JOURNALIST: But isn’t the opposite, actually? Wouldn’t you actually meet, if there’s a blockage with the ministerial dialogue, wouldn’t the Prime Minister actually intervene and talk to the Ambassador?
PRIME MINISTER: No.
JOURNALIST: Isn’t it in fact the opposite?
PRIME MINISTER: No, it’s not the opposite, because that would be a demonstration of weakness on our part. I can assure you, as Prime Minister, that’s the last message I’ve ever sent to China.
JOURNALIST: How do you respond to the Chinese Foreign Ministry’s comments that the Australian Government is, comments about the Solomon Islands agreement is irresponsible, unhelpful and creating tensions?

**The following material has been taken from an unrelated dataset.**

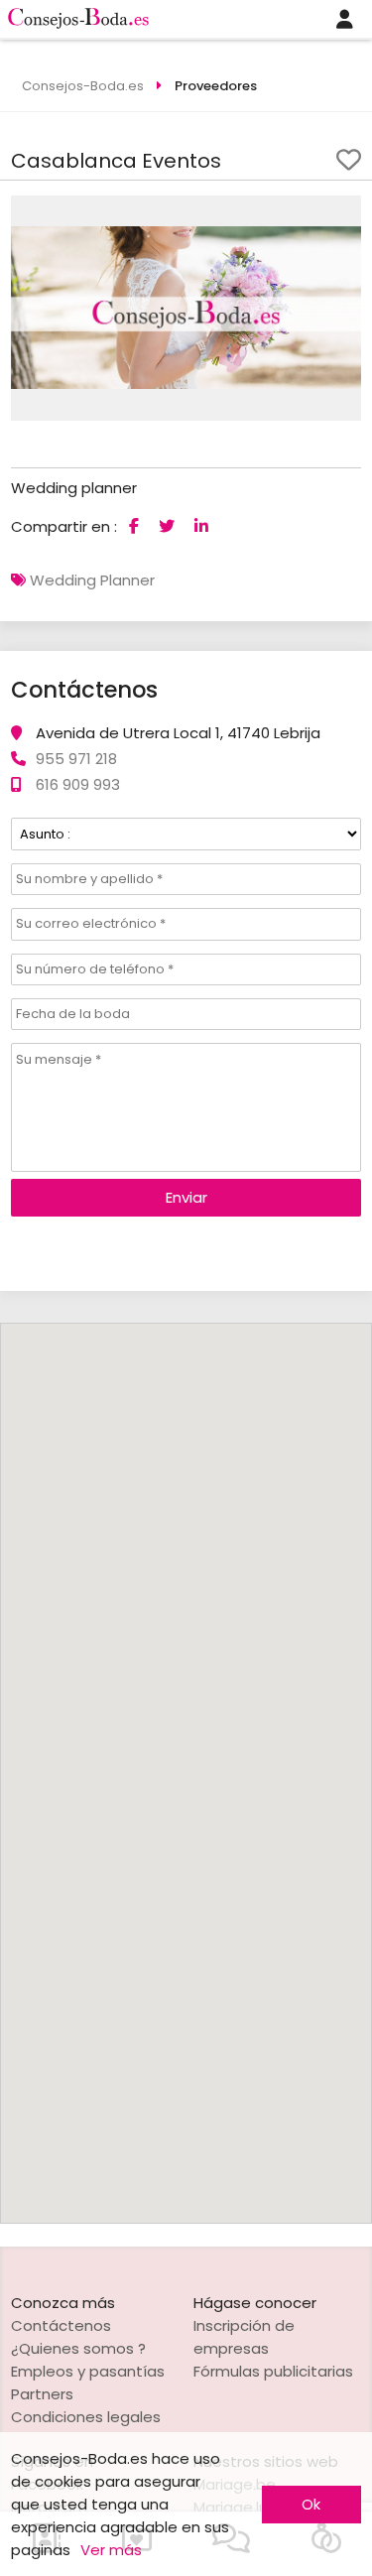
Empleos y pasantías (88, 2371)
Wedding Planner (92, 580)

PRIME MINISTER: I disagree with them completely, and I disagree with them on the basis that we’ve always been in the Pacific, we’ve always been there to support. Pacific nations know that we are part of their Pacific family and that we’ve always prioritised their needs and their interests and respected their sovereignty and haven’t sought to influence them or interfere with them in any way. We’ve been there to support them, and that’s what Pacific peoples understand about Australia. And so we’re in a position to speak about our family members in the Pacific. Others, I, others’ commentary I don’t think is borne by that same experience.
JOURNALIST: Do you believe it’s a bad agreement for the region?
PRIME MINISTER: I do.
JOURNALIST: Can I come back to Minister, the Veterans’ Affairs Minister.
PRIME MINISTER: Sure.
JOURNALIST: So were you told by the Deputy Prime Minister that he had been told that Mr Gee would resign if he didn’t get the full Budget allocation for Veterans’ Affairs [inaudible]?
PRIME MINISTER: This was a Budget submission that had come through. I’m not going to go into the details of the Budget process. Submissions are made in the course of the Budget. The Budget was locked. It is locked. There was always the decision for further funding to be provided under this proposal, which it indeed will, and that was the indication that was provided during the Budget process. Minister Gee is newly in Cabinet and is coming to understand those processes and I appreciate that he, that he does. And we look forward to getting on with those programs. Thanks very much, everyone.